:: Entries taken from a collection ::
****

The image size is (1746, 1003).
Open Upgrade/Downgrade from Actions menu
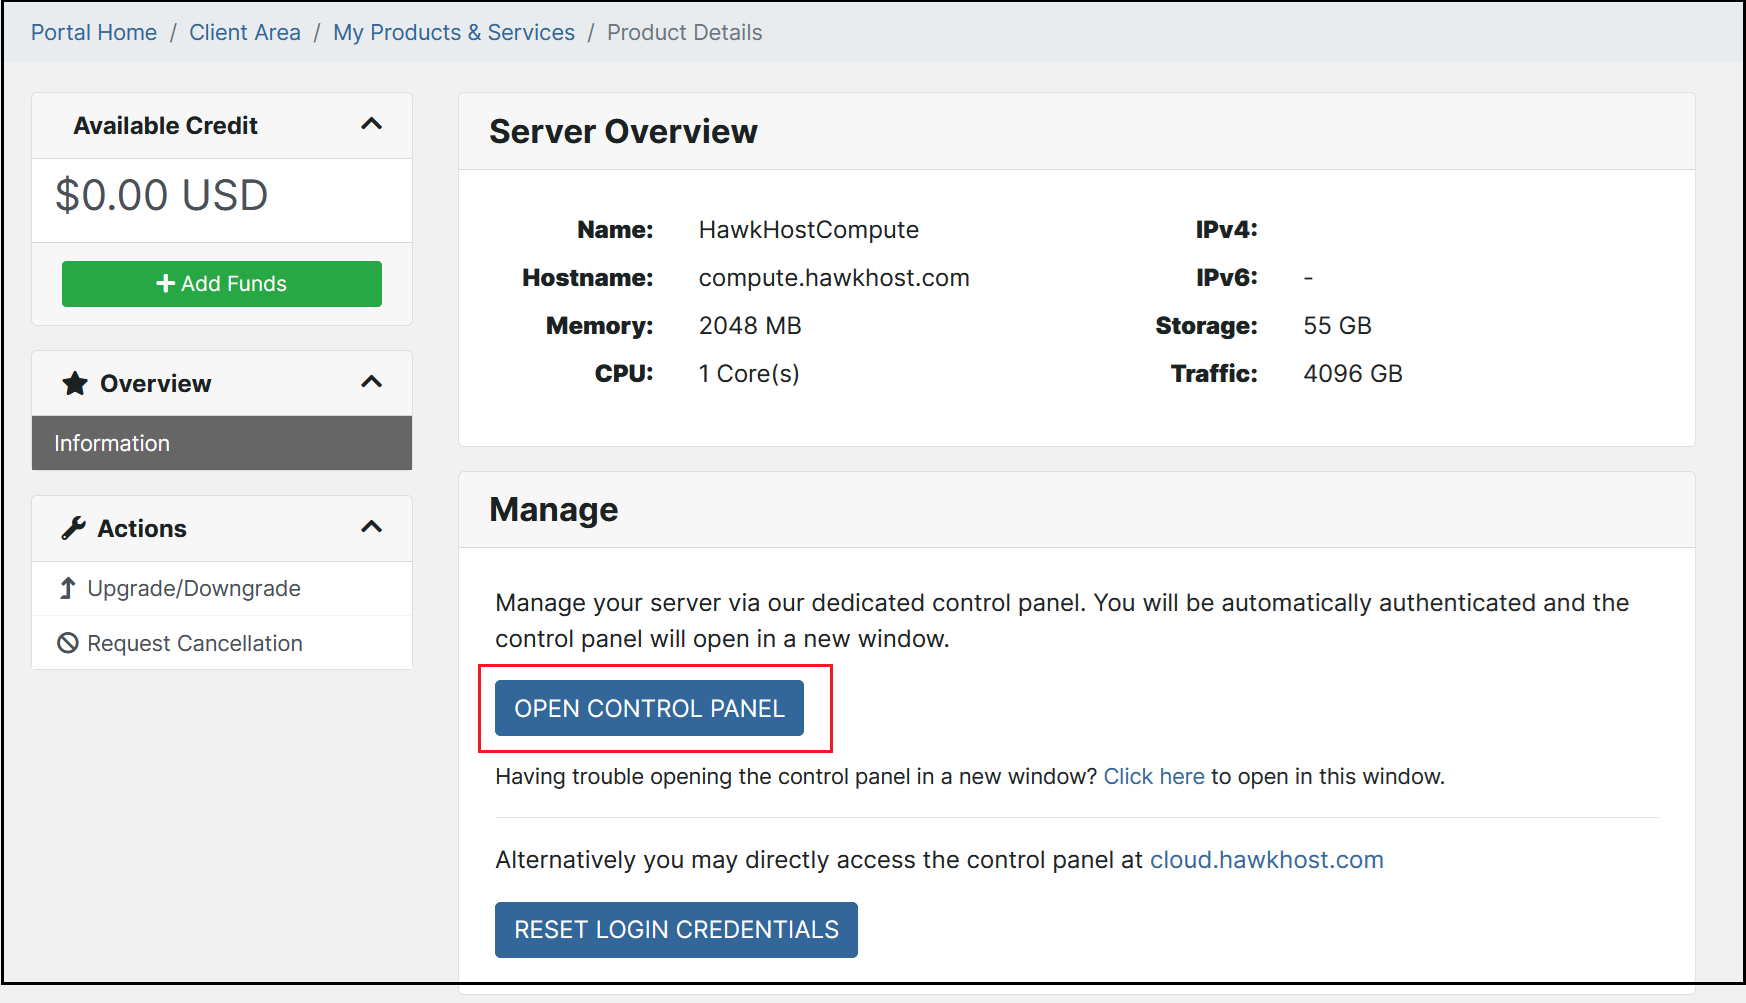[x=194, y=588]
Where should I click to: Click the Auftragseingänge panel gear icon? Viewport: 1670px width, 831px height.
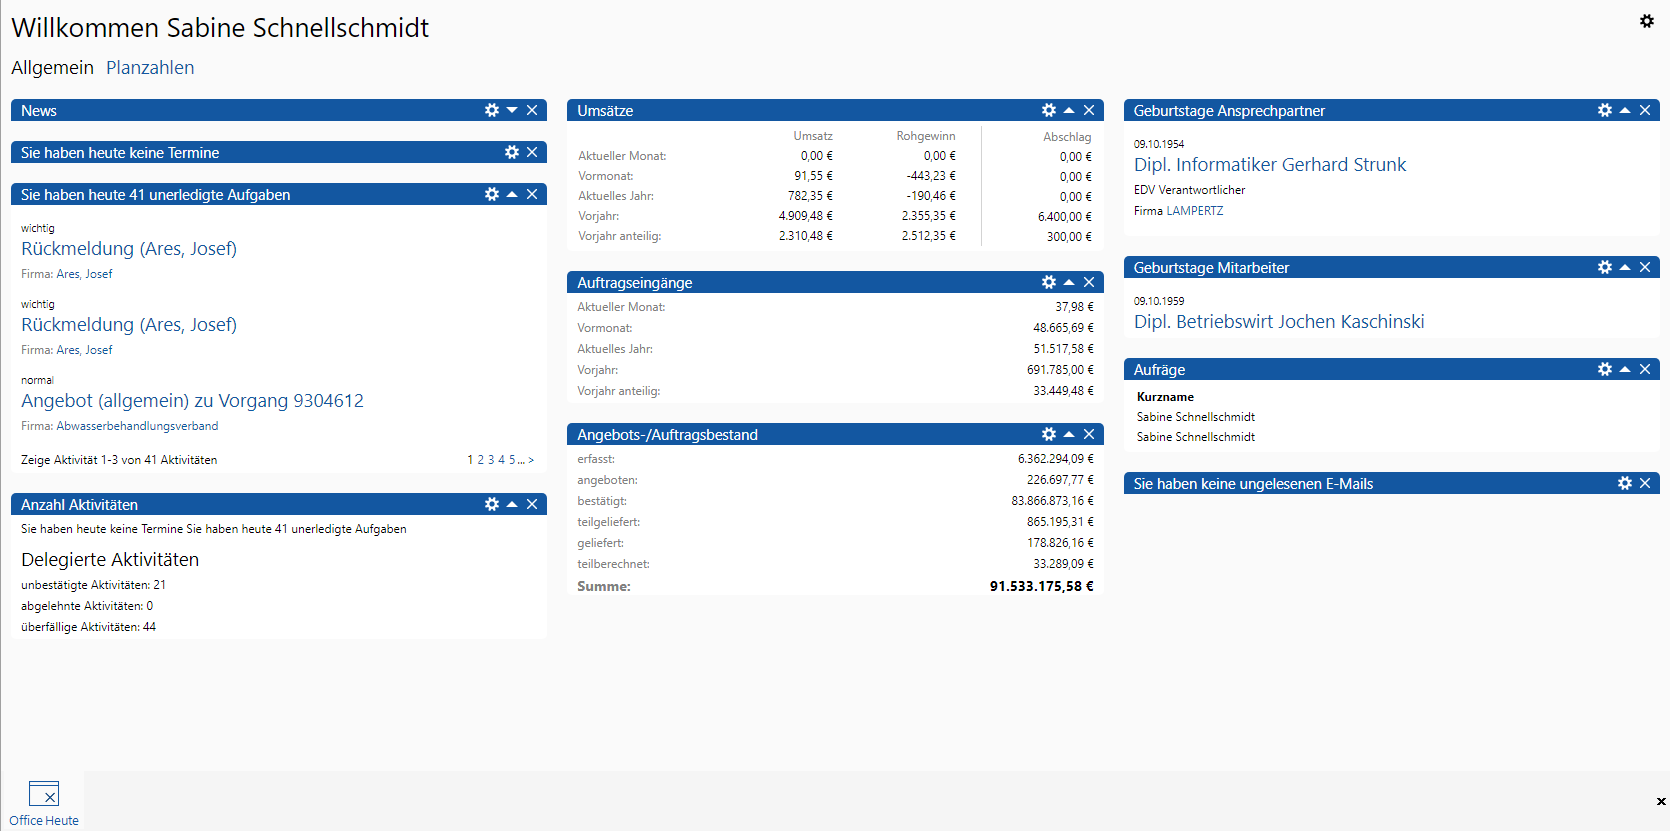coord(1048,282)
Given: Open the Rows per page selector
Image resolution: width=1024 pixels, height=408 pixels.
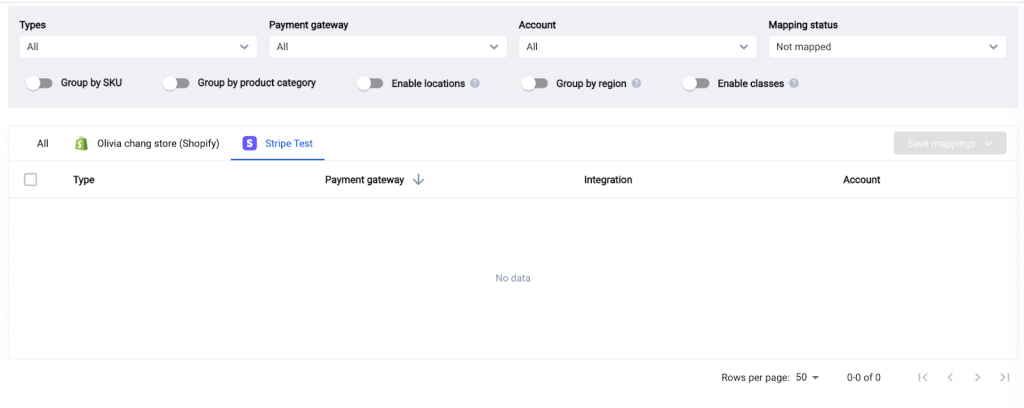Looking at the screenshot, I should (807, 377).
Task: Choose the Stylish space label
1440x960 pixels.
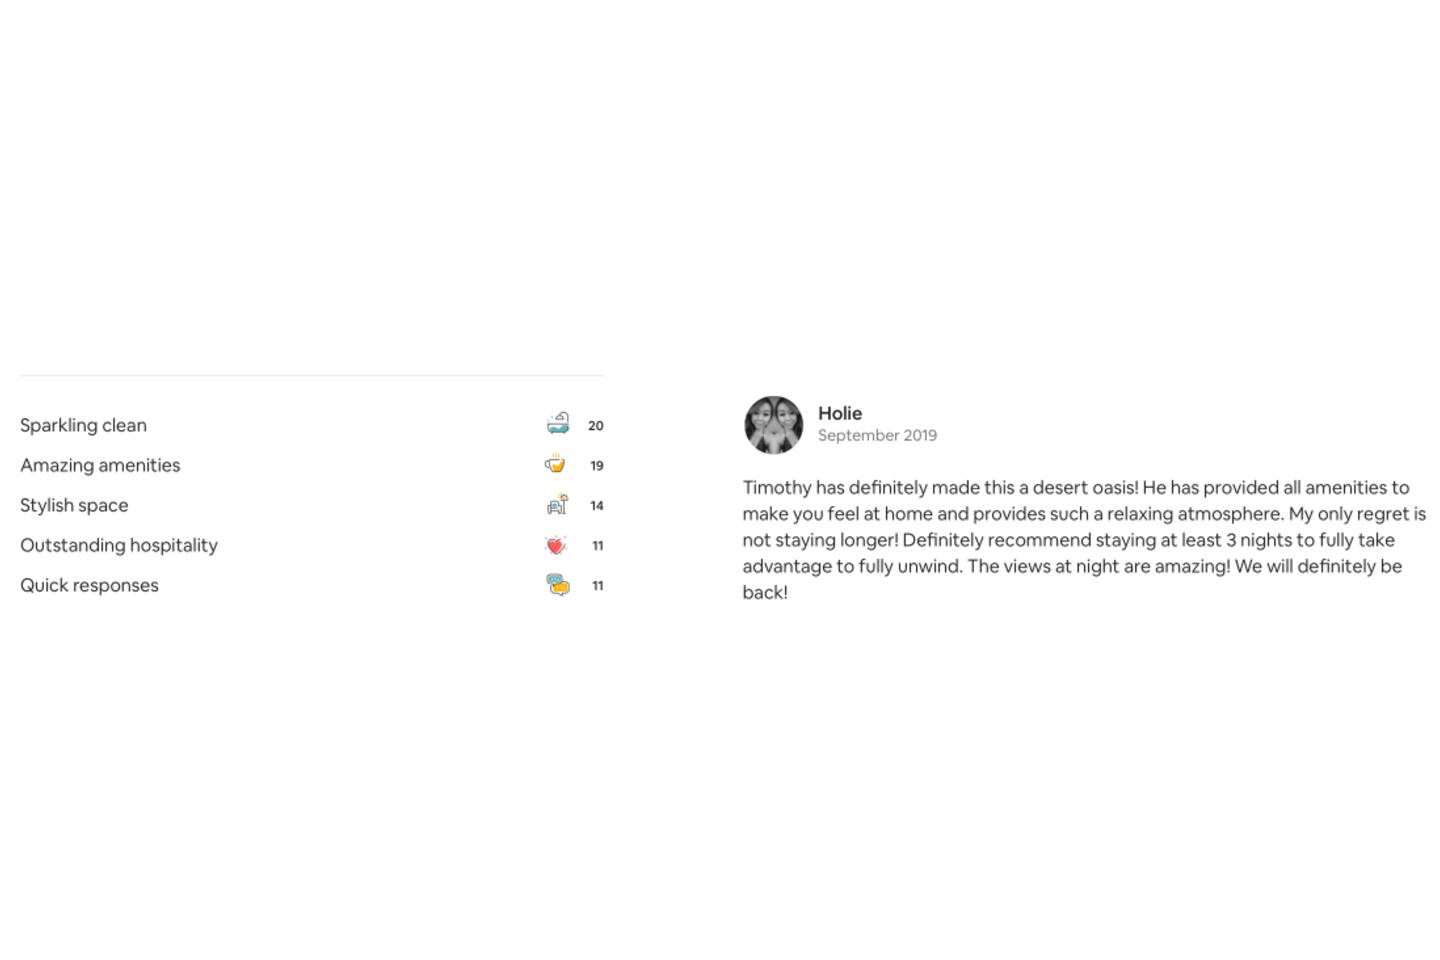Action: pyautogui.click(x=74, y=505)
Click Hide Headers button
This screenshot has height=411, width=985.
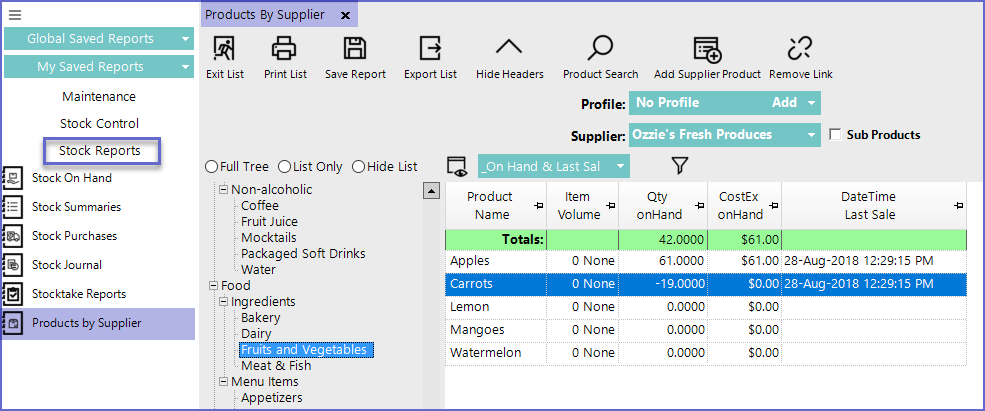pos(509,49)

****

Rewrite the material above, replacing every occurrence of "Open" with "Launch" and keeping everything else the same. Omit the pictures from your version.

:: Final result ::
The image size is (1746, 1003).
Launch Upgrade/Downgrade from Actions menu
[x=194, y=588]
Where should I click to: Click the Auftragseingänge panel gear icon? Viewport: 1670px width, 831px height.
coord(1048,282)
Given: Launch the Rows per page selector
Image resolution: width=1024 pixels, height=408 pixels.
Looking at the screenshot, I should (807, 377).
Task: Choose the Stylish space label
1440x960 pixels.
Action: pyautogui.click(x=74, y=505)
Click Hide Headers button
This screenshot has height=411, width=985.
pos(509,49)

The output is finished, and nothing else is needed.